Yesterday I posted about self-publishing a local history book. Niche works like that are ideal candidates for self-publishing. An author with the will and skill can more effectively reach his or her target audience than a publisher, even a specialty publisher, and be more financially successful with it in the process.
Yet that’s not what prompted me to start yesterday’s post, so let me pick up where I left off: I’m thinking of self-publishing some fiction. A short story collection or three. Digitally.
My thought is, why not? These days print outlets for short fiction are few and far between. Most are already digital, and many are fly-by-night. Short story collections are generally only viable for established authors. While I’ll have a second book out this year and will be contributing to a third (which I cannot yet announce), that’s neither fiction* nor does it make me “established.” It just means my name is on a few books. Big whoop.
I’d like to get this stuff off my chest, though, but also don’t want to merely drop it onto a website. It may be ego talking, but I feel like the work deserves more than that. Outlets like Amazon’s Kindle publishing program would allow me to set a low 99-cent price point, to make distribution easy, and to reach people I otherwise wouldn’t reach. Most of all, it would allow me to call this stuff “done” once and for all because once it’s out there, that’s it. It’s done.

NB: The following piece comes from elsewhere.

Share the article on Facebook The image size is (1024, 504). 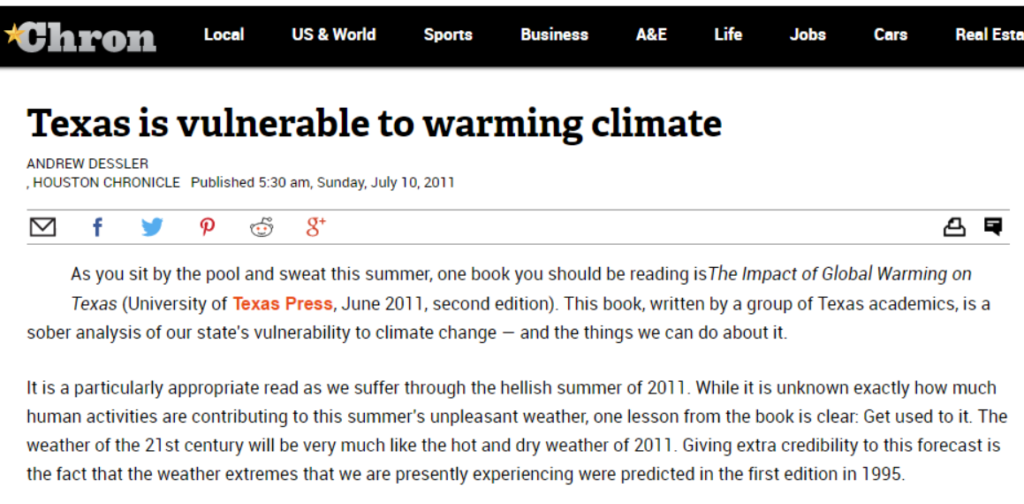(x=97, y=227)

I’m realistic about the idea, mind you. And by “realistic” I mean “would be thankful if I moved even 50 copies.”
And that’s fine. I’d not be doing it for money. The truth is, many of these stories have been sitting around in my archives doing nothing. No one is reading them. They want to be read, though. I want people to read them. So why not?
I’d prefer traditional publishing. It was, is, and remains my goal. Excited as I am about the surge of self-publishing these days, yeah, I feel like being traditionally published is still … well, as I said yesterday, that’s another discussion so I’ll leave that thought unexpressed.
The bottom line is, I’m considering putting some of my short fiction out there. Don’t know if they’ll be interest. Don’t know if I’ll have the will or energy to bother promoting it (and without some promotion it will die a quick death). But still, I’m thinking about it.
So we’ll see.
*All three published or soon-to-be-published projects are nonfiction. Crossing into fiction is important to me. It’s not enough for me to have little bits of brief fiction out there. I need a book. A real book. That’s the goal.